Foam weatherstripping creates a barrier against drafts around doors and windows. It's applied to the part of the frame that touches the exterior side of your door or window.  

  1. Begin by measuring the edges of your door or window, and cut the foam weatherstripping to the desired length.
  2. Peel away the paper backing and press the weatherstripping in place. If you're standing inside your home, the non-sticky side of the tape should be directly facing you.

Install v-seal weatherstripping

Materials and supplies

  • V-seal weatherstripping
  • Measuring tape

Skill level

Intermediate

Time required

1 hour

This type of weatherstripping is perfect for stopping drafts from sneaking in around doors and windows. It's flexible and compressible, so it won't get in the way if it's properly installed. You'll be applying the strip to the inside of the frame, facing the outside edges of the window or door.

  1. Start by measuring the lengths of the window or door before you cut the v-seal.
  2. Fold the v-seal in a line down the middle, creating a v-shape with the adhesive side on the outside.
  3. Peel off the protective backing as you apply the strip, then press into place.
  4. Close the door or window to check that the strip compresses slightly for a snug fit.

Apply window insulator film

Materials and supplies

  • Window cleaning supplies
  • Double-sided tape
  • Measuring tape
  • Window insulator film
  • Hair dryer
  • Scissors

Skill level

Intermediate

Time required

1 hour

Much like a second pane of glass, plastic insulator film creates an insulating air space against your windows to help prevent heat loss.

  1. Start by cleaning the window and the frame.
  2. Apply double-sided tape all around the clean and dry window frame.
  3. Measure the height and width of the window frame allowing for a few extra inches of overlap on every side.
  4. Cut the plastic film to size.
  5. Remove the paper backing from the strip of tape on the top of the window frame.
  6. Pull the film across the top of the frame, just enough to straighten it out without stretching it and press the film onto the tape.
  7. With a hair dryer on the hot setting, slowly make your way back and forth across the plastic without getting too close or staying in one spot for too long.
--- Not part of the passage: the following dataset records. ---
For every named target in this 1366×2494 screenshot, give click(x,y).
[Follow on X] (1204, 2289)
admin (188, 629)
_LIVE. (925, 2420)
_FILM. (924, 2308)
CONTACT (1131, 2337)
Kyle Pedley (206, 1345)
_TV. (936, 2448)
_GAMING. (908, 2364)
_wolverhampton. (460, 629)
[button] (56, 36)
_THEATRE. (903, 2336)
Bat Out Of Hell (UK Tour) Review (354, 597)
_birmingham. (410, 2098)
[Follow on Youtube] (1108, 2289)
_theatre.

The film will begin to shrink and tighten, leaving you with a clear and relatively wrinkle-free surface.
  8. Repeat steps five to seven for the bottom and two sides of the frame.
  9. Carefully trim the excess film from around the edges of the frame.

Use outlet and switch insulator pads

Materials and supplies

  • Screwdriver
  • Foam outlet sealer
  • Foam light switch sealer

Skill level

Intermediate

Time required

1 hour

These pre-cut foam pads help to stop cold air from seeping through outlets and light switches – especially ones on the exterior walls of your home.

  1. Turn off the electricity at the circuit breaker before you start.
  2. Remove the cover plate from your outlet or switch with a screwdriver that matches the plate screws.
  3. Choose a foam pad with pre-cut holes that match the job.
  4. Remove the extra material from the holes, then place the pad over the outlet or switch.
  5. Put the cover plate over the foam pad and re-attach it to the wall with your screwdriver.
  6. Insert safety caps on any unused outlets.